絶体絶命の転生ライフ、カタブツ騎士団長の溺愛にたじたじです ~追放された子猫は愛妻にジョブチェンジ!?~
 ……ほぅ、珍しいな。
 ヤマネコたちが住処にしているのは森の奥だ。彼らがこんな森の外れに姿を現すことは稀だった。
「い、今のは魔物では!? 魔物が現れたのではないのですか!?」
 グレス書記官がガクガクと体を震わせながら問う。
「グレス書記官、安心してくれ。今のはヤマネコだ」
「ヤマネコ……? そ、そうですか」
 それにしても、ヤマネコたちはなぜ、こんなところにいたのだ?
「ユーグ、すまんが先に進んでいてくれ。すぐに追いつく」
「ちょっ!? レリウス様――」
 どうにも気になって、俺はユーグに言い置いて愛馬を降りると、近くの木の幹に手早く手綱を結び付けて駆け出した。

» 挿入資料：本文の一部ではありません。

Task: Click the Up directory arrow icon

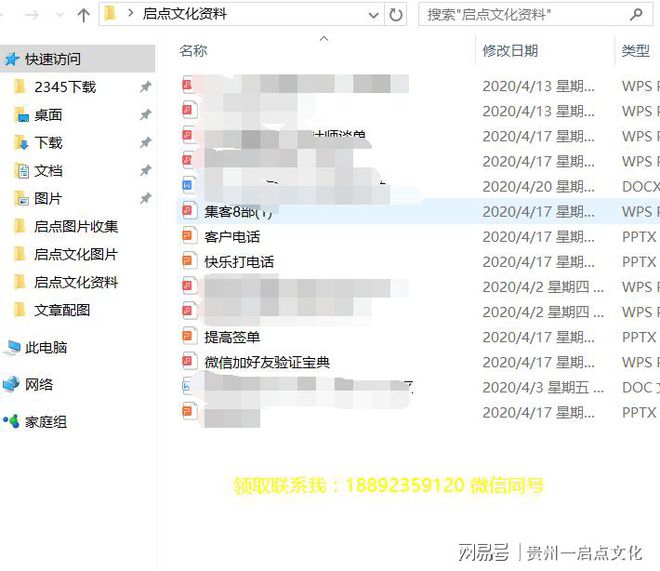Action: tap(83, 15)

 木々を分け入ってヤマネコたちが走ってきた方向に行くと……、なんだ?
 土で汚れたボロ切れのようなものが転がっていた。
 あれは、毛玉……いや、仔ネコか!? それが仔ネコだと認識するのに僅かな間を要したのは、ボロ切れのように打ち捨てられたそれが生き物だとは到底思えなかったからだ。それくらい、仔ネコはひどい状態にあった。